The beginning of 2020 found us using two Postgres 9.5 instances that we had been using since the very early days of Blueground. In January 2020, we had to dismiss old instances and use new ones because Amazon was about to migrate to new SSL/TLS certificates. This migration ended up with a recoverable data loss for us, which cost us a few hard days to fix. What went wrong was that we trusted Bucardo to sync our drift automatically, which - as mentioned - was buggy and failed. This year, we had to do it again, because of Postgres 9.5 EOL date, or else they would have been forcibly upgraded by AWS. This time we were determined to pay attention to every little detail. We believed we could do it fast, reliably, and fail-safe, and we did it.
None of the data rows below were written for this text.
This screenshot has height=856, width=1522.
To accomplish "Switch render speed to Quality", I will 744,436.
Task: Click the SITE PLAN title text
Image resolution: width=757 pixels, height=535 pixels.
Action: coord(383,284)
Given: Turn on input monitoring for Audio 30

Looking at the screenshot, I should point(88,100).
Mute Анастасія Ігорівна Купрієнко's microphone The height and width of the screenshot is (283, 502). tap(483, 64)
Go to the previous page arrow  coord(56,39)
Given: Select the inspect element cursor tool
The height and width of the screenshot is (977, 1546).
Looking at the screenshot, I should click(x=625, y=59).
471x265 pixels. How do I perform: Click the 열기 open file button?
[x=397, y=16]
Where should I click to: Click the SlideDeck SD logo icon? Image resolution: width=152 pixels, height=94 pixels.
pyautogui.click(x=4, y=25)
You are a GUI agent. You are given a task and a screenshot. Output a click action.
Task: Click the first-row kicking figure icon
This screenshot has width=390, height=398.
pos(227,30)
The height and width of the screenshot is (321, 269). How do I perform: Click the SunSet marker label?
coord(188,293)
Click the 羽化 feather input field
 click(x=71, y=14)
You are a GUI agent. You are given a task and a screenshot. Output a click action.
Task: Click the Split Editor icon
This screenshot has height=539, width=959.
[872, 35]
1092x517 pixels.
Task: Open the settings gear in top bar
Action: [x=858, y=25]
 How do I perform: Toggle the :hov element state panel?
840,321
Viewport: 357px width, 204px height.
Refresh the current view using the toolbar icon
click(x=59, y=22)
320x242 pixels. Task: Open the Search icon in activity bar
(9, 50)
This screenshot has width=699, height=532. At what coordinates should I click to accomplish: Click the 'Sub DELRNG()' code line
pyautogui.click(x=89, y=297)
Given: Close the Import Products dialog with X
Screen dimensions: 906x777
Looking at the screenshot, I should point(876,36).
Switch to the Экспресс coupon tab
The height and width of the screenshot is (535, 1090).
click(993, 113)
Why upgrade to new instance

First of all, we need to explain why we didn’t let Amazon upgrade our databases on-the-fly, without us intervening at all. Amazon offers an upgrade process, but it has some serious disadvantages when compared to migrating to a new database instance:

  • AWS RDS does not offer you an instant rollback option. With two instances during the migration process, rollback would be a simple reconfiguration of our apps to point to the old database. This was a huge fail-safe measure during the whole process.
  • Transparency. If RDS had failed to upgrade the database, had delays, or performance issues, we couldn’t do any action at all. In production environments you need to have a solid rollback plan in case anything goes south.
  • Some features that we wanted were not available in the current instances, like encryption-at-rest and RDS insights.
  • In some cases we needed to change the instance type.

We went with Bucardo because we wanted a solution sandboxed within our VPC, so production data never gets exposed on the Internet. The result was a successful migration without the risk of losing data. The migration process had a total duration of less than 2 hours, which was considered a relative success!